To do: The answer must be a single number: the count of lines in the records below that contain the word "computer".

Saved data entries
________________________
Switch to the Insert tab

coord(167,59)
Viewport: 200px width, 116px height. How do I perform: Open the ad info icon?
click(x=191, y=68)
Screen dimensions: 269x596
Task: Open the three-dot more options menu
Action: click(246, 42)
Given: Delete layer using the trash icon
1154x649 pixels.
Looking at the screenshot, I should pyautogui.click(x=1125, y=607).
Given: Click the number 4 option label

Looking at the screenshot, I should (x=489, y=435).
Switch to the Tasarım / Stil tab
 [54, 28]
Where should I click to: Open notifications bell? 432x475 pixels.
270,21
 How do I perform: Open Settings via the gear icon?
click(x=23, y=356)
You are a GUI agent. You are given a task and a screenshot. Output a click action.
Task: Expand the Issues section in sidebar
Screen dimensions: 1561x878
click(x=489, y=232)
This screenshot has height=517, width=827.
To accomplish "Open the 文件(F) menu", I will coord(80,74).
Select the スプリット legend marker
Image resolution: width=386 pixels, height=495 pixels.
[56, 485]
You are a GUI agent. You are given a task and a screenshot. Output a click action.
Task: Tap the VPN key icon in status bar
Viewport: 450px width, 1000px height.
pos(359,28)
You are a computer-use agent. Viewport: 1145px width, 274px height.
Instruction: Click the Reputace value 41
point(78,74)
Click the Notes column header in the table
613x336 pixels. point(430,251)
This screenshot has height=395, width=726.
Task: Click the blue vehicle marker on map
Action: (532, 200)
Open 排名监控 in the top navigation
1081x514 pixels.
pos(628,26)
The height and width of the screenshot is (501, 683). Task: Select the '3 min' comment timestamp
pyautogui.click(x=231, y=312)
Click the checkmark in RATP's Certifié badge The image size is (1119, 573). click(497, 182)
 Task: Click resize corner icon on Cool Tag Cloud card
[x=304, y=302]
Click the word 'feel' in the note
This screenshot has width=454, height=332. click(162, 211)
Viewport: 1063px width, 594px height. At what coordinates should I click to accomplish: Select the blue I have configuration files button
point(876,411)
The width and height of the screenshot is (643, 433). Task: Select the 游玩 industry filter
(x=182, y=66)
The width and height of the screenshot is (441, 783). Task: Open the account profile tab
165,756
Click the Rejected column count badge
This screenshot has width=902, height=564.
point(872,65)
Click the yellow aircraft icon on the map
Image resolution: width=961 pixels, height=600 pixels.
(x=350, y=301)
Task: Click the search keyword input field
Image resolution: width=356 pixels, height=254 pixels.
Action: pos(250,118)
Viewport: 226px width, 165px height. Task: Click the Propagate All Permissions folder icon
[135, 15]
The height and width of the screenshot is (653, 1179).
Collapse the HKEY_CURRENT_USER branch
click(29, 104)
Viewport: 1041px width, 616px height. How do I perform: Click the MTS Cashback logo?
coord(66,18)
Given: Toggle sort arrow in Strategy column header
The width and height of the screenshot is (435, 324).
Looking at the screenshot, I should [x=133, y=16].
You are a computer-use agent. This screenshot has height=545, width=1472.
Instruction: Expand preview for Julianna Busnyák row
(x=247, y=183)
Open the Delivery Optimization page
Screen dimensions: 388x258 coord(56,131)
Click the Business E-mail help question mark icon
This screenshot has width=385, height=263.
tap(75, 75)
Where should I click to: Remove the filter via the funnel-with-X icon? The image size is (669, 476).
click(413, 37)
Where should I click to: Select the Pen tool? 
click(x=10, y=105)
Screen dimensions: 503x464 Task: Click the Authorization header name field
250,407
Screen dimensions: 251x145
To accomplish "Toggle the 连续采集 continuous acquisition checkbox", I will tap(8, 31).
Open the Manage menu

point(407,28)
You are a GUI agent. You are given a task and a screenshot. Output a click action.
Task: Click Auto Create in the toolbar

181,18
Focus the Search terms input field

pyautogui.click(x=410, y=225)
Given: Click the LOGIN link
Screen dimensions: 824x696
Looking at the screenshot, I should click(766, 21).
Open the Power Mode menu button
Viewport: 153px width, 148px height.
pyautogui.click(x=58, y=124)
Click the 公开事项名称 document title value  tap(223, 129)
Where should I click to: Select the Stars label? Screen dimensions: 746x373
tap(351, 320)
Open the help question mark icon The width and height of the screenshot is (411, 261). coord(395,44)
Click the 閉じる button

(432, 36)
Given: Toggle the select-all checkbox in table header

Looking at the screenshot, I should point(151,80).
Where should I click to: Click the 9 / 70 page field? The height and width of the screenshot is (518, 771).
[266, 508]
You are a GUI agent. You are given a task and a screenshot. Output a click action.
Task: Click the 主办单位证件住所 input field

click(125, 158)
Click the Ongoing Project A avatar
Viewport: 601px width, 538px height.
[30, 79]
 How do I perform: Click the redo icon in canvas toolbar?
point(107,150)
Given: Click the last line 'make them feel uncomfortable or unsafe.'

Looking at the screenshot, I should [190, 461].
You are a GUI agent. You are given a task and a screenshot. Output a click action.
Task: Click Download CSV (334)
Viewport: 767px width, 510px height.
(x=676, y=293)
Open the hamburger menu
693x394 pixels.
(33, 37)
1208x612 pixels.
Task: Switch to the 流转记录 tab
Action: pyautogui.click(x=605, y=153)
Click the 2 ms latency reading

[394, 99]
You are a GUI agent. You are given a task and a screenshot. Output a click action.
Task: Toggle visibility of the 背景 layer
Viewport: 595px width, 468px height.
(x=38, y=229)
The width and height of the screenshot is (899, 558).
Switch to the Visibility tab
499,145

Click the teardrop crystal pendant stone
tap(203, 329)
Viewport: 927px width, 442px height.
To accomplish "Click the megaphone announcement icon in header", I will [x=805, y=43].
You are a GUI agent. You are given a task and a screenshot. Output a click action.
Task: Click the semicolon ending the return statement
________________________
Solution to this task: 2